Title: Curiosity – Sex and Alcohol
This talk may be best used if you’re specifically asked to speak to the school, year group or youth group about sex and alcohol, excessive partying etc.
Activity:
You’ll need a dice, Six prizes laid out on a table: one of them must be a £5, the others range between naff and good eg, Onion, mars bar, big bar of chocolate, 2p coin, bag of seeds. You’ll need a bag of lollies as well.
Announce what the prizes are, saying £5 note last. Get three volunteers to come and roll the dice, should be easy. Say you have a list linking numbers to the prizes. You can either be really honest about this and choose the numbers beforehand, so if they roll a 3 and you’ve said 3 is the £5 they get it, or you choose the numbers on the spot whilst looking at the list, which isn’t entirely untruthful eg look at a blank piece of paper without hinting that there’s anything on it and say ‘number 2? that’s the brussel sprout I’m afraid.’ This way you get to keep the fiver if you so wish!
IMPORTANT: when they roll the dice say ‘Number 4 you can either have the actual prize linked to No 4 or you can have a lolly here and now and forfeit the prize whether it’s good or bad.’
Talk:
Curiosity is a real motivation for a lot of what we do. Most people in this game could have got the lolly but they all wanted to see if they’d won the fiver or not. Now we often don’t know where curiosity will lead us but just as in that game, the outcome can be either negative or positive. Most of us would be willing to take the risk to see if we’d won the fiver, but sometimes when curiosity presents us with an option even though it might seem like an adventure we have to work out whether it’s worth the risk or not.
For instance can you remember ever eating something weird just to see what it tasted like?
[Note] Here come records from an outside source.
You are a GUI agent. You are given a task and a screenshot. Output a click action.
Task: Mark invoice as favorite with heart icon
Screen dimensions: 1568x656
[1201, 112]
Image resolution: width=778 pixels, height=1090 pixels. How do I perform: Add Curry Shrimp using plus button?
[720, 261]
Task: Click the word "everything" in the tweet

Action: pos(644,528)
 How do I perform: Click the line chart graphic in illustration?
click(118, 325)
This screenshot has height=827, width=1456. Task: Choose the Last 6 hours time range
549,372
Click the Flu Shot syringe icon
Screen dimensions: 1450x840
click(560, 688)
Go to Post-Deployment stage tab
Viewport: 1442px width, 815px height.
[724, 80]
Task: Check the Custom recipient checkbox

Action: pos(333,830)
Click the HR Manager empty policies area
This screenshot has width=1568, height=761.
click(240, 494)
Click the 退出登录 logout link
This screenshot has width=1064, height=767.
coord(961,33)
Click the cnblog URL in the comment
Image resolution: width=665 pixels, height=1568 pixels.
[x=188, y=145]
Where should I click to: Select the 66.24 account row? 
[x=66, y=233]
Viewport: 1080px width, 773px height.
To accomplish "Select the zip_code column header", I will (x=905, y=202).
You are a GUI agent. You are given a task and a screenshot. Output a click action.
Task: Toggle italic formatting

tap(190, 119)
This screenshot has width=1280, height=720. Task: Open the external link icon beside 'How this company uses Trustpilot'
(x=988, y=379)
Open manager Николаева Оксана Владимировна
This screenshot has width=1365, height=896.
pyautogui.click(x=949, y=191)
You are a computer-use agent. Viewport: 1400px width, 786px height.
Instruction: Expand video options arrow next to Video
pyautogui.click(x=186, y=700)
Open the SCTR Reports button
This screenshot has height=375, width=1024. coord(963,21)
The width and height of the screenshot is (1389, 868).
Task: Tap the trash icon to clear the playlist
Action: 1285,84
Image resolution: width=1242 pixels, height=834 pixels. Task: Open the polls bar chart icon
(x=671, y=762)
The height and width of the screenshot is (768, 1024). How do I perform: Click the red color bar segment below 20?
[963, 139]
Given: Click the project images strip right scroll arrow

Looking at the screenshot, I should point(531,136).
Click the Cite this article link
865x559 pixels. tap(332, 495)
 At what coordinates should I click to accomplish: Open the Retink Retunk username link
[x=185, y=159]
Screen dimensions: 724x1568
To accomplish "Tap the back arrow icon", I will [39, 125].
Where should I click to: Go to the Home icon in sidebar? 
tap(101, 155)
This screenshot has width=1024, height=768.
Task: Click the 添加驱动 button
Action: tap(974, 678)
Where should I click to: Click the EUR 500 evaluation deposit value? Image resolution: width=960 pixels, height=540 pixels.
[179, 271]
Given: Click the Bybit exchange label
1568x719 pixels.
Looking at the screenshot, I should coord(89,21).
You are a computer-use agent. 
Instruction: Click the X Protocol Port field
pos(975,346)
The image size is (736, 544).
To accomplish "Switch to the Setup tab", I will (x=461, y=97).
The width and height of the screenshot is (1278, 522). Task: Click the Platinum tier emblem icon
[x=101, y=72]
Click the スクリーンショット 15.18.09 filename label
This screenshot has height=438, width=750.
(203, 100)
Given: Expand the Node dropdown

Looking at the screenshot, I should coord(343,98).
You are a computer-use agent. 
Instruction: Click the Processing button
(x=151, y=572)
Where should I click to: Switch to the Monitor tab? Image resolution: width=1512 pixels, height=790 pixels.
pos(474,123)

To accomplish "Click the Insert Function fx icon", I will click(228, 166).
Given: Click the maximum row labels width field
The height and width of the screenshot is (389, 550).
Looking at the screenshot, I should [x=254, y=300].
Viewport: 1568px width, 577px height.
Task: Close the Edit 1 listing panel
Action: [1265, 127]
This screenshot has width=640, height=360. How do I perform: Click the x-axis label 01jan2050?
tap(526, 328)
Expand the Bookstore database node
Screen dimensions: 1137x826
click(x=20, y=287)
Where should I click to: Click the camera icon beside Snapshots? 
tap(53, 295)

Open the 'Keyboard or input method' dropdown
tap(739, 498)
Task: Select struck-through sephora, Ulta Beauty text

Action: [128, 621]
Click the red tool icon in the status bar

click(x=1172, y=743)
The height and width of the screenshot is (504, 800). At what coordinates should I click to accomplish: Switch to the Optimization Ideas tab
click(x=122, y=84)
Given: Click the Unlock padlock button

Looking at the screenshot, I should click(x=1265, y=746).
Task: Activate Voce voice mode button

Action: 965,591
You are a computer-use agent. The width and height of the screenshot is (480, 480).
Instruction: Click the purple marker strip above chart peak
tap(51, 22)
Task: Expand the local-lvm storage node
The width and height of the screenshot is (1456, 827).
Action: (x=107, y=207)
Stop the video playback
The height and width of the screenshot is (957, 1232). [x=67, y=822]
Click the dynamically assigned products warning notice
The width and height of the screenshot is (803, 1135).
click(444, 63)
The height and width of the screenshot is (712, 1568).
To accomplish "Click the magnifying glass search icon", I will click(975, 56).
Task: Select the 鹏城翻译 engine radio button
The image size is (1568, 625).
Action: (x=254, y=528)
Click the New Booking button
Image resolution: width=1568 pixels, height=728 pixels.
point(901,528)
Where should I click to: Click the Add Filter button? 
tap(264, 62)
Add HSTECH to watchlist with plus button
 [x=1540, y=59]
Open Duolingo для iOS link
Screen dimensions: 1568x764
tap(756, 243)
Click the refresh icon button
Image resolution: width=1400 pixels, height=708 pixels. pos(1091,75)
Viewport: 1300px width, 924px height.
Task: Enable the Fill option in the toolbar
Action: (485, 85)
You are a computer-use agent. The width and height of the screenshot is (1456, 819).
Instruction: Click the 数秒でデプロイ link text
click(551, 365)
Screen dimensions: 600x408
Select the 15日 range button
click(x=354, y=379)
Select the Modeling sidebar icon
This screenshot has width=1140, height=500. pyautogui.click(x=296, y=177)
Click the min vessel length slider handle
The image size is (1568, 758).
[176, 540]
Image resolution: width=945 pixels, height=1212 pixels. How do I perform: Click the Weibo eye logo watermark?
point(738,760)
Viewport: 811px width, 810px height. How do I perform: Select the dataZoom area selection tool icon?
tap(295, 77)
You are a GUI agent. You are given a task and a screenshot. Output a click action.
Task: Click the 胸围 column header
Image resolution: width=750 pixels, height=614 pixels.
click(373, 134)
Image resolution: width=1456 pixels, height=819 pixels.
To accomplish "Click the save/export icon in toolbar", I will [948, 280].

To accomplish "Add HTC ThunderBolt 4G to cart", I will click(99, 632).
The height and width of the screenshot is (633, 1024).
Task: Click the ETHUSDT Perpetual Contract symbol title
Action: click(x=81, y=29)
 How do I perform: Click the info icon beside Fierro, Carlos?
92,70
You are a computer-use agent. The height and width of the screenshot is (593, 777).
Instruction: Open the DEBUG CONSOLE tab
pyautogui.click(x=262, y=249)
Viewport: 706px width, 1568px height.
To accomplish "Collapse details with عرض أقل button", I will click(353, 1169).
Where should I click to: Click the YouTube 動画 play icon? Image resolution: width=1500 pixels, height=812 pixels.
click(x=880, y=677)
Have you ever fancied trying one of those big slimy grubs from ‘I’m a celebrity get me out of here.’?
The Harry Potter author, J K Rowling, when asked what her earliest memory was, claimed that it was her sisters birth. Whilst her mother was in labour upstairs Joanne – that’s what the J in J K stands for - was given some play-doh to keep her busy. She said she didn’t remember meeting her new baby sister but she did remember eating the play doh.
Or have you tried an experiment with disastrous results?
An English Lord from the last century said that the reason he threw his mother’s Spaniel dog out of the window as a young boy was because he’d been told that if you throw a dog into water it would instinctively learn to swim. He wanted to find out if a dog thrown out of a window would instinctively learn to fly.
Now you might have thought that that was a pretty stupid risk considering that dogs don’t have wings.
But often we can take pretty big risks when we’re curious even though we know the outcome might be harmful.
For instance not many people realise alcohol actually acts to depress your nervous system, meaning it stops you functioning properly.
One of the first parts of the brain it affects is your ability to make decisions, it affects your judgement.
So you maybe curious about just having one or two drinks at a party but having even one drink reduces your ability to be able to say no to another and another drink.
And when you’re completely drunk it’s almost impossible to say no to things you would never agree to sober:
Giving up your virginity to a bloke or girl who you know sleeps around a lot.
Having sex without a condom.
Having sex at all. Judges recently ruled in a rape case that saying ‘Yes’ to sex - even if you’re argument is you did it while you’re drunk - is still giving your agreement so people who take advantage of you while you’re drunk will always be able to claim you said ‘yes’ - and in those situations could you remember if you said ‘yes’ or ‘no.’?
Even having sex with a condom has risks. Professor Norman Hearst a leading authority on Sexually Transmitted Infections says that ‘even if condoms were 99 percent effective, whether you use condoms is less important than knowing the risk status of your partner’ have they slept around, have they been tested?
And at a party where everyone is concentrating on getting as drunk as they can who stops to find those things out?
You may be curious about getting drunk, having sex, doing what everybody else is doing but at the end of the day what’s it going to cost you? Is it worth the risk?
For Further Illustration:
Christian/ Faith Perspective:
Sometimes we lack curiosity: We think we have all the answers, we think we know what will make us happy whether that’s money, that latest greatest bit of technology or fame or sleeping with the right person. Often we’re so intent on getting hold of those things we never to stop to ask the biggest and most important question in life - why are we here on planet earth? Now that’s something worth being curious about.
More facts:
Alcohol, type ‘Young people and alcohol’ into the search engine on www.dh.gov.uk or head to www.hopeuk.org
And look at www.famyouth.org.uk for their info on ‘sexual spin.’
Powerpoint Hints:
Main points, image of grub from ‘I’m a celebrity’ image of J K Rowling and Play-doh, image of Spaniel dog! Quote from Professor Hearst.